In optional stage <NUM>, responsive to an detected anomaly incident of stage <NUM>, anomaly analyzer <NUM>, optionally adjustment functionality <NUM> thereof, generates an adjustment signal which is output to one or more of: ECUs <NUM>, <NUM>, <NUM> or <NUM>; security monitors <NUM> and/or <NUM>; or communication control unit <NUM> and/or <NUM>. Responsive to the generated adjustment signal, future anomaly identification is performed in accordance with an adjusted set of validation values. Particularly, as described above, an anomaly is detected responsive to a predetermined set of anomaly rules. If an anomaly incident has been detected, a more stringent set of anomaly rules are utilized, because the security risk has increased. For example, if a denial of service attack has been detected, the generated adjustment signal causes security monitors <NUM> and/or <NUM> to adjust the respective validation values, such that the number of messages within the predetermined time interval which triggers detection of the anomaly is reduced.

Conversely, various features of the invention which are, for brevity, described in the context of a single embodiment, may also be provided separately or in any suitable subcombination. In particular, the invention has been described with an identification of each powered device by a class, however this is not meant to be limiting in any way. In an alternative embodiment, all powered device are treated equally, and thus the identification of class with its associated power requirements is not required.

Unless otherwise defined, all technical and scientific terms used herein have the same meanings as are commonly understood by one of ordinary skill in the art to which this invention belongs.
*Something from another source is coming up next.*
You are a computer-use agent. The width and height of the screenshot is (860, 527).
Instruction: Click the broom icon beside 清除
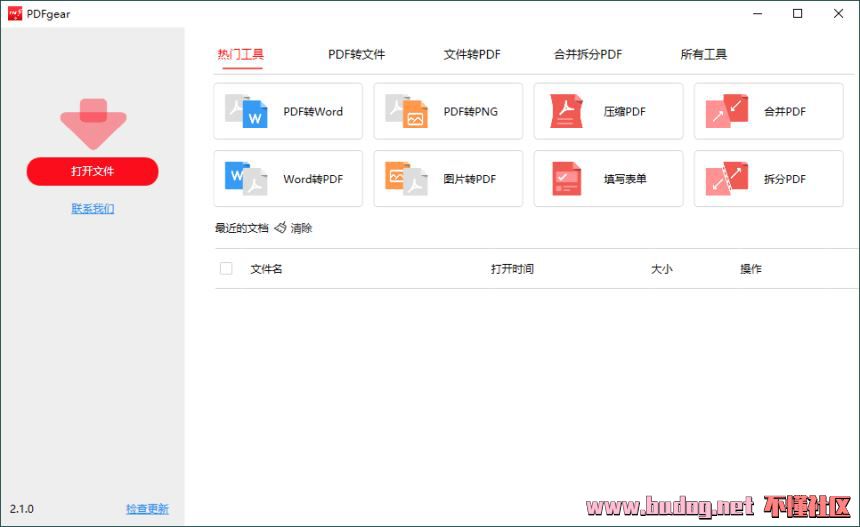click(281, 228)
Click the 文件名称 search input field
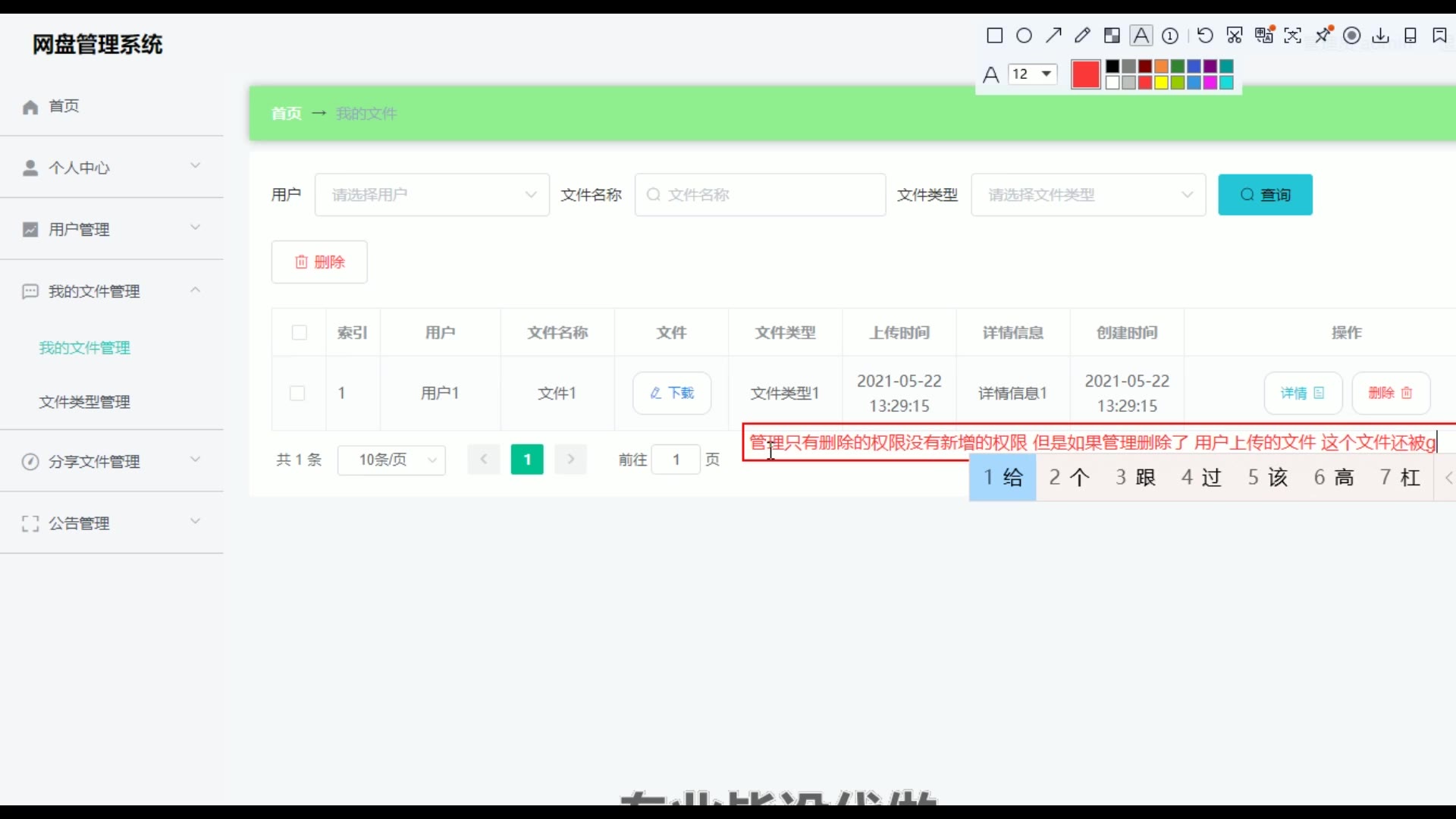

Although methods similar or equivalent to those described herein can be used in the practice or testing of the present invention, suitable methods are described herein.

Claim 1:
A system (<NUM>, <NUM>, <NUM>, <NUM>, <NUM>) for monitoring intrusion anomalies on any portion of the communication network of an automotive vehicle, the system comprising:
at least one electronic control unit (<NUM>, <NUM>, <NUM>, <NUM>); and
at least one security monitor (<NUM>, <NUM>) arranged to detect intrusion anomalies associated with said at least one electronic control unit and to output information regarding said detected intrusion anomalies,
CHARACTERIZED BY:
an anomaly analyzer (<NUM>) arranged to:
accumulate said output information regarding said detected intrusion anomalies;
receive at least one vehicle status signal;
compare, responsive to said received at least one vehicle status signal, the accumulated output information regarding said detected intrusion anomalies with an anomaly incident list, the anomaly incident list comprising information regarding predetermined attributes of at least one anomaly incident; and
responsive to a predetermined outcome of said comparison, output a predetermined incident signal.